AFN: Attentional Feedback Network based 3D Terrain Super-Resolution
This work addresses the need for high-resolution terrain details in applications like simulations and computer graphics, representing an incremental improvement in DEM super-resolution by integrating multimodal data with attention mechanisms.
The paper tackles the problem of increasing the resolution of low-resolution Digital Elevation Models (LRDEMs) by proposing a novel fully convolutional neural network architecture called Attentional Feedback Network (AFN), which uses an attention-based feedback mechanism to fuse information from LRDEMs and aerial images, resulting in outperforming existing state-of-the-art methods in accuracy and realism.
Terrain, representing features of an earth surface, plays a crucial role in many applications such as simulations, route planning, analysis of surface dynamics, computer graphics-based games, entertainment, films, to name a few.
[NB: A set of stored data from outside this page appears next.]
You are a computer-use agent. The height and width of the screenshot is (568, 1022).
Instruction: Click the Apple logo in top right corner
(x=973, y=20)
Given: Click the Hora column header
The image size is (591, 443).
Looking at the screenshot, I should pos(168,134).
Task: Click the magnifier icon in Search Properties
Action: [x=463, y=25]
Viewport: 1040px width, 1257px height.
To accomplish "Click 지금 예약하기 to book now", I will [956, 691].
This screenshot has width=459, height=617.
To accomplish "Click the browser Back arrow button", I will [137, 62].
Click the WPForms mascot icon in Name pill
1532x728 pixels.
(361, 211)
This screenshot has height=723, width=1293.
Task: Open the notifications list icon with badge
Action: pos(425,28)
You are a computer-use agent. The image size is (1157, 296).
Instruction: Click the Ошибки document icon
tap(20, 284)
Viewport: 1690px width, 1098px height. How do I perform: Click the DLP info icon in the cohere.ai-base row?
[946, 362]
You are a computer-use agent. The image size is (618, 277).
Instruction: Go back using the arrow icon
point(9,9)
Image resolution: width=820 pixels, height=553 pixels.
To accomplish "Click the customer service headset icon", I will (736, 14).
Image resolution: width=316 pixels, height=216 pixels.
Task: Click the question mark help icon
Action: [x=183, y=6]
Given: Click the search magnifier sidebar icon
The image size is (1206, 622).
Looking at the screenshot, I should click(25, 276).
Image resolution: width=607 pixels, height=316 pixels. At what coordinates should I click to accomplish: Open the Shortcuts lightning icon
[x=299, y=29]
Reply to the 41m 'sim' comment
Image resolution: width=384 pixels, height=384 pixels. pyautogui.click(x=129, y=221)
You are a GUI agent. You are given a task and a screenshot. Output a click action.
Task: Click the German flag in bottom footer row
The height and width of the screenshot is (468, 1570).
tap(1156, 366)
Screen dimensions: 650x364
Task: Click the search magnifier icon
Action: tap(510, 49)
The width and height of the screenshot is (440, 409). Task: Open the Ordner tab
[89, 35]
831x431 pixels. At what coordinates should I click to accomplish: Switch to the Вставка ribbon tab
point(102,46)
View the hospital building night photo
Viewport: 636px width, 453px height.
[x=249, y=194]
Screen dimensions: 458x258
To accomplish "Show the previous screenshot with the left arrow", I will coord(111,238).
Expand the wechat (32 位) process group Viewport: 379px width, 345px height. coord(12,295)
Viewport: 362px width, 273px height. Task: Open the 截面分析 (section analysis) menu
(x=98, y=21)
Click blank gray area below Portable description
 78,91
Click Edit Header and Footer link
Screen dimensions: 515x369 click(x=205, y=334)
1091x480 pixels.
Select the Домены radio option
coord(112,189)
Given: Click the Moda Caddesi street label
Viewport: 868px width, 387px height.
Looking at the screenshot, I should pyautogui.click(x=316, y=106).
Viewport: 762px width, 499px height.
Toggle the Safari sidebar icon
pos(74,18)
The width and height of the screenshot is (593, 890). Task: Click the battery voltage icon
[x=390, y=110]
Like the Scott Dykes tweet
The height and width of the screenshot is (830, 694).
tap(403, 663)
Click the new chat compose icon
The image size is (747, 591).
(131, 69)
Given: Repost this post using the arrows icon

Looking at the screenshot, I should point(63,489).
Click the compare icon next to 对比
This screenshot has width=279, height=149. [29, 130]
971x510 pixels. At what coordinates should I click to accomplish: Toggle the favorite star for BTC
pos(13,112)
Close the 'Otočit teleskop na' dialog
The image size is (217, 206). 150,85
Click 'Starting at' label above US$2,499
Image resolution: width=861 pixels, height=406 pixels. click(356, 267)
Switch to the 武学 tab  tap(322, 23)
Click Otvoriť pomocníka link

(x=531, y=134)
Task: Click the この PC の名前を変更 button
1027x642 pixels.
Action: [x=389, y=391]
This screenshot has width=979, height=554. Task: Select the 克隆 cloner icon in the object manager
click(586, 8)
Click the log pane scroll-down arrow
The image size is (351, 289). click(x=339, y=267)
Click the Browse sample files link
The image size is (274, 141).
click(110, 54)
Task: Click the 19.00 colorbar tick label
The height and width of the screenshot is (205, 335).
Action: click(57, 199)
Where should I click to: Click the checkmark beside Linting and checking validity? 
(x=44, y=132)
With recent advancements in digital technology, these applications demand the presence of high-resolution details in the terrain. In this paper, we propose a novel fully convolutional neural network-based super-resolution architecture to increase the resolution of low-resolution Digital Elevation Model (LRDEM) with the help of information extracted from the corresponding aerial image as a complementary modality. We perform the super-resolution of LRDEM using an attention-based feedback mechanism named 'Attentional Feedback Network' (AFN), which selectively fuses the information from LRDEM and aerial image to enhance and infuse the high-frequency features and to produce the terrain realistically. We compare the proposed architecture with existing state-of-the-art DEM super-resolution methods and show that the proposed architecture outperforms enhancing the resolution of input LRDEM accurately and in a realistic manner.